BASIS: Balanced Activation Sketching with Invariant Scalars for "Ghost Backpropagation"
Pith reviewed 2026-05-15 15:53 UTC · model grok-4.3
The pith
BASIS sketches activations into rank-R tensors to decouple backpropagation memory from batch and sequence size while keeping exact error signals.
A machine-rendered reading of the paper's core claim, the machinery that carries it, and where it could break.
Core claim
BASIS propagates the exact error signal (dX) to preserve flawless gradient flow, but computes the weight updates (dW) using massively compressed rank-R tensors stabilized by balanced hashing that eliminates off-diagonal collision variance and invariant scalars that deterministically preserve the exact continuous energy norm, reducing activation memory to O(L * RN) and allowing GPT training to reach or exceed exact-backpropagation validation loss at R = 32 while still converging at R = 1.
What carries the argument
Balanced hashing together with invariant scalars applied to rank-R activation sketches that replace the weight-gradient computation while leaving the error-signal path exact.
If this is right
- Activation memory scales linearly with rank R rather than with batch size B and sequence length.
- The backward-pass matrix-multiplication cost drops proportionally to the compression ratio.
- Training remains stable and converges even when the sketch rank is reduced to 1.
- The magnitude-stabilized trajectory can produce lower validation loss than exact backpropagation, functioning as an implicit regularizer.
- The same compressed backward path can be used across different network depths without reintroducing the original O(L * BN) memory wall.
Where Pith is reading between the lines
- The approach could be tested on transformer variants with context lengths far beyond current hardware limits to check whether the memory decoupling enables new scale regimes.
- If the invariant-scalar construction generalizes, similar norm-preserving sketches might be applied to other first-order optimizers or to forward-pass compression.
- The observed regularization effect at low R suggests a controlled study of whether the method systematically improves generalization on downstream tasks.
- Hardware implementations could measure actual wall-clock speedups once the reduced matrix-multiplication footprint is mapped onto sparse or low-precision kernels.
Load-bearing premise
Balanced hashing and invariant scalars together remove enough variance and preserve enough norm that the sketched weight updates remain stable enough for convergence even at rank 1.
What would settle it
Run the same 50,000-step GPT training loop with BASIS at R = 32 and measure whether the final validation loss stays within 0.05 of the exact-backpropagation baseline of 6.616.
Figures
read the original abstract
The activation memory required for exact backpropagation scales linearly with network depth, context length, and feature dimensionality, forming an O(L * BN ) spatial bottleneck (where B is the sequence-batch cardinality and N is the feature dimension). This constraint historically throttles the scaling of deep neural networks. While randomized automatic differentiation attempts to mitigate this, it historically suffers from catastrophic variance. In this paper, we introduce BASIS (Balanced Activation Sketching with Invariant Scalars), an efficient backpropagation algorithm that fully decouples activation memory from the batch and sequence dimensions. BASIS propagates the exact error signal (dX) to preserve flawless gradient flow, but computes the weight updates (dW) using massively compressed rank-R tensors.
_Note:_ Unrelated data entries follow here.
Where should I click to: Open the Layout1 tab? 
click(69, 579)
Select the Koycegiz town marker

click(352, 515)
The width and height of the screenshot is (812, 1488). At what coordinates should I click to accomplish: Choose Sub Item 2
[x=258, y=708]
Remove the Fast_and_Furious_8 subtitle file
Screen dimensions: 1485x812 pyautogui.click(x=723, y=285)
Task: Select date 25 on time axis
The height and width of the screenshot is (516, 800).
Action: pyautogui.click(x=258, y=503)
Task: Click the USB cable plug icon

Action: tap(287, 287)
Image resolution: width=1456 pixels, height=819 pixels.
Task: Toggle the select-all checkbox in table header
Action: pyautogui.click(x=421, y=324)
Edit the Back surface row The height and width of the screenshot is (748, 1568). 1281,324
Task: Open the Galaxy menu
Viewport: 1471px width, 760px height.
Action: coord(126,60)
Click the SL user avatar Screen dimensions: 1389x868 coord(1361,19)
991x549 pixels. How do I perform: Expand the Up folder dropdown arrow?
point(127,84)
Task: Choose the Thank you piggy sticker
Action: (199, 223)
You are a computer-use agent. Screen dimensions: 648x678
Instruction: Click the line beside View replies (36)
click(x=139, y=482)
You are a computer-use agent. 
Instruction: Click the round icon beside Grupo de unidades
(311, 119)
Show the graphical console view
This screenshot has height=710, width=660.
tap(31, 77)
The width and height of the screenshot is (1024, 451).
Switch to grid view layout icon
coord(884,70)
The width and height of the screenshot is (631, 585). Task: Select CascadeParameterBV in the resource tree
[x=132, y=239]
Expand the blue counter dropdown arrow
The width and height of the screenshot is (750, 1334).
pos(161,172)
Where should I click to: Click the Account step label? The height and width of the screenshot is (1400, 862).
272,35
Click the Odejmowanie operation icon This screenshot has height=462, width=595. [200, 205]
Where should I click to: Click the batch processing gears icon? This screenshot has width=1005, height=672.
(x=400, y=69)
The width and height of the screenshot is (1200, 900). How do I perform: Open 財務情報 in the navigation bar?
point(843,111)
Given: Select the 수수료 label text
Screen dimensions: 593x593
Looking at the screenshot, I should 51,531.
To solve the foundational instability of sketched gradients, we propose two novel mechanisms: Balanced Hashing, which strictly eliminates off-diagonal collision variance, and Invariant Scalars, a principled bias-variance tradeoff that deterministically preserves the exact continuous energy norm of the spatial geometry. Theoretically, BASIS reduces activation memory to O(L * RN ) and heavily decreases the backward pass matrix-multiplication footprint. Empirically, training a GPT architecture for 50,000 steps validates our theoretical guarantees: at R = 32, BASIS achieves parity with (and marginally outperforms) exact backpropagation validation loss (6.575 vs. 6.616), acting as an implicit regularizer. Remarkably, the stabilized magnitude trajectory allows the model to converge smoothly even under extreme spatial compression (R = 1), proving the extreme robustness of the estimator. The code is available at https://github.com/VladimerKhasia/basis
Editorial analysis
A structured set of objections, weighed in public.
Referee Report
Summary. The paper introduces BASIS, a backpropagation algorithm that decouples activation memory from batch/sequence dimensions by propagating exact dX error signals while computing sketched rank-R dW updates. It claims two new mechanisms—balanced hashing that strictly eliminates off-diagonal collision variance and invariant scalars that deterministically preserve the exact continuous energy norm—solve the instability of sketched gradients. Theoretically this yields O(L RN) activation memory; empirically, on GPT training for 50k steps, R=32 matches or slightly beats exact backprop validation loss (6.575 vs 6.616) and the method converges smoothly even at R=1.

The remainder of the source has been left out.